What the exercise asks: Make an exact copy of the listing underneath, skipping each picture.

Input data:

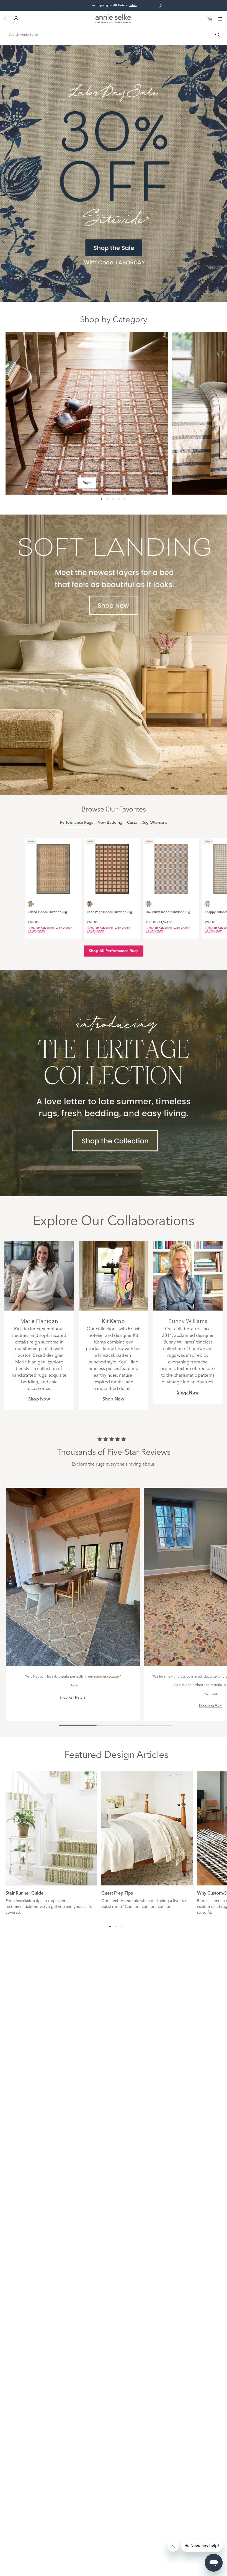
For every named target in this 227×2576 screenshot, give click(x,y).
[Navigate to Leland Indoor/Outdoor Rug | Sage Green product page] (53, 866)
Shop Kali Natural (73, 1697)
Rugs (86, 483)
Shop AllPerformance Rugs (113, 951)
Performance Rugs (76, 823)
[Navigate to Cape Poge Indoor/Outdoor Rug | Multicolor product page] (112, 866)
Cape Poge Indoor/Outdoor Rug (109, 912)
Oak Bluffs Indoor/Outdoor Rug (168, 912)
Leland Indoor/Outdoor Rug (47, 912)
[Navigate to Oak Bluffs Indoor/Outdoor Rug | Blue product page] (171, 866)
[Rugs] (87, 413)
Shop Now (39, 1399)
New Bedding (110, 823)
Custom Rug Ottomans (147, 823)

Finished task:
For every named target in this 227×2576 screenshot, give click(x,y).
[Navigate to Leland Indoor/Outdoor Rug | Sage Green product page] (53, 866)
Shop Kali Natural (73, 1697)
Rugs (86, 483)
Shop AllPerformance Rugs (113, 951)
Performance Rugs (76, 823)
[Navigate to Cape Poge Indoor/Outdoor Rug | Multicolor product page] (112, 866)
Cape Poge Indoor/Outdoor Rug (109, 912)
Oak Bluffs Indoor/Outdoor Rug (168, 912)
Leland Indoor/Outdoor Rug (47, 912)
[Navigate to Oak Bluffs Indoor/Outdoor Rug | Blue product page] (171, 866)
[Rugs] (87, 413)
Shop Now (39, 1399)
New Bedding (110, 823)
Custom Rug Ottomans (147, 823)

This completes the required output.